Brief:
Every record must be repeated exactly; omit any pictures they contain.

[Records from a data source]
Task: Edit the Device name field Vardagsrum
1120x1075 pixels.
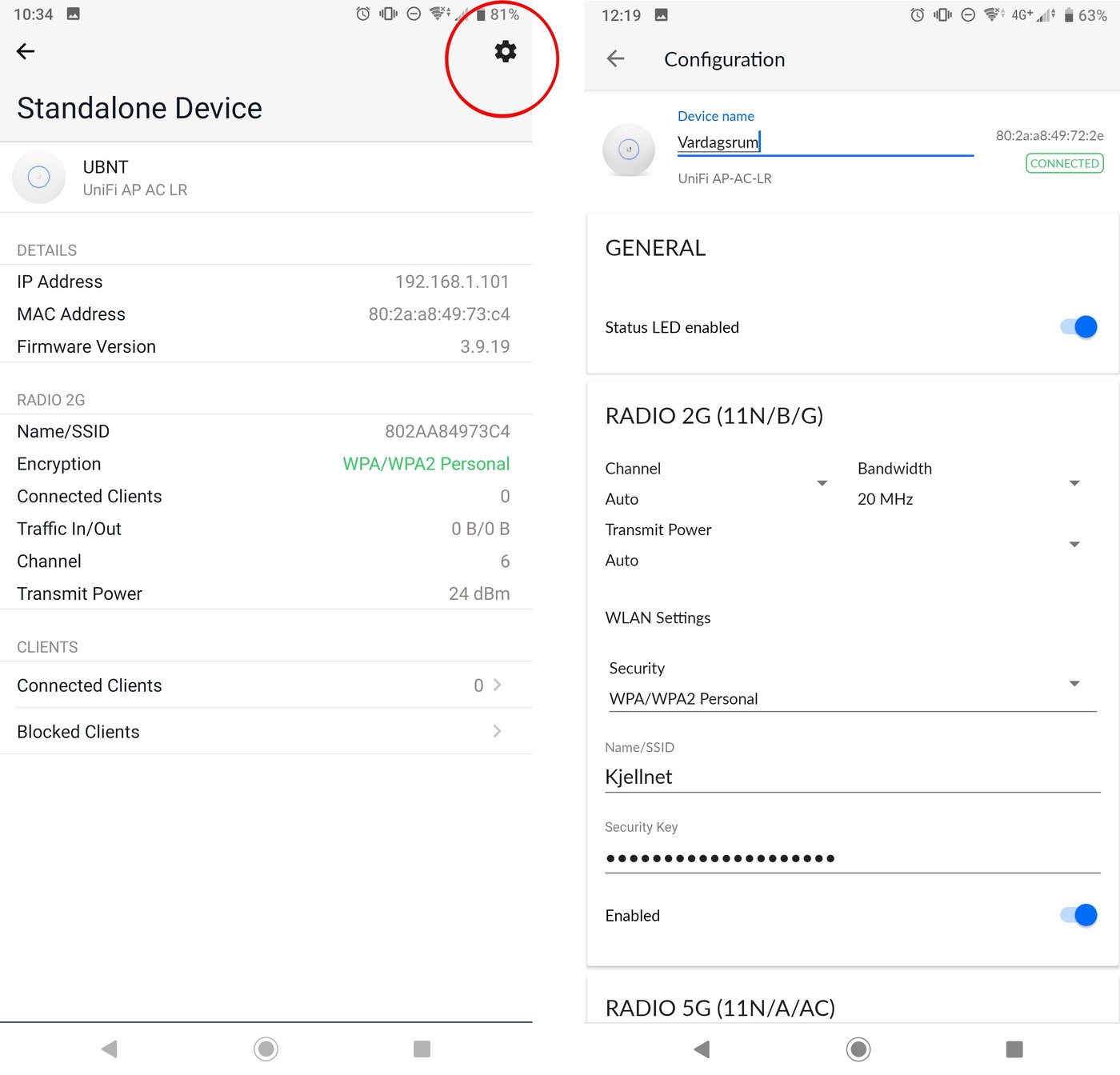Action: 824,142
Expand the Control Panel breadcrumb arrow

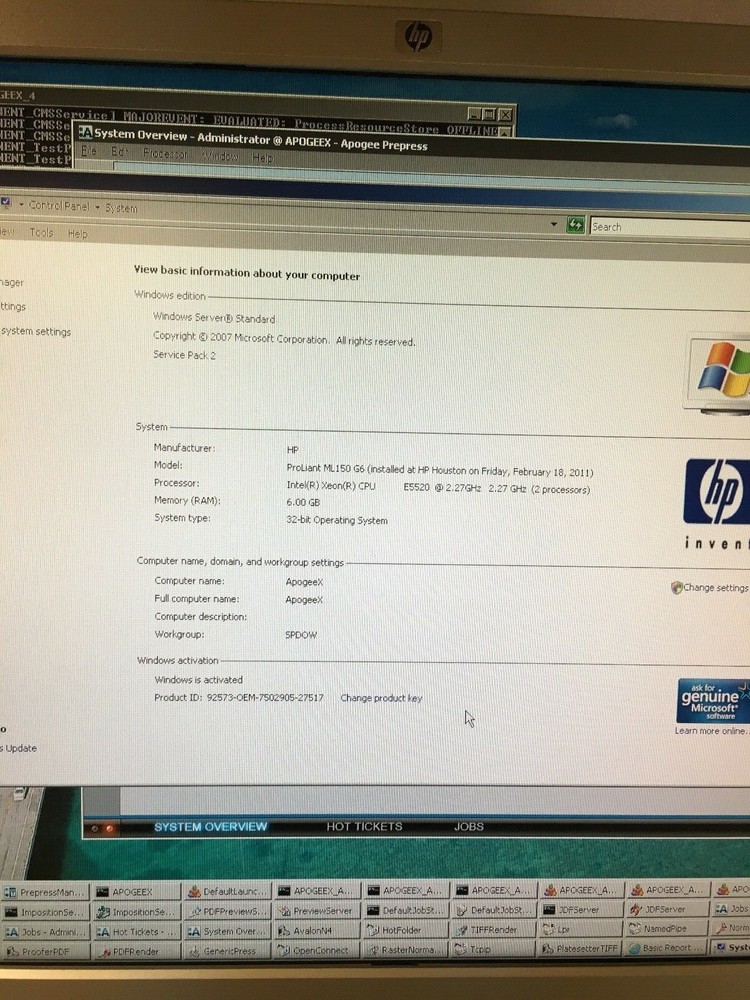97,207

Response to the exercise:
Task: Edit the Device name field Vardagsrum
1120x1075 pixels.
Action: 824,142
Expand the Control Panel breadcrumb arrow

97,207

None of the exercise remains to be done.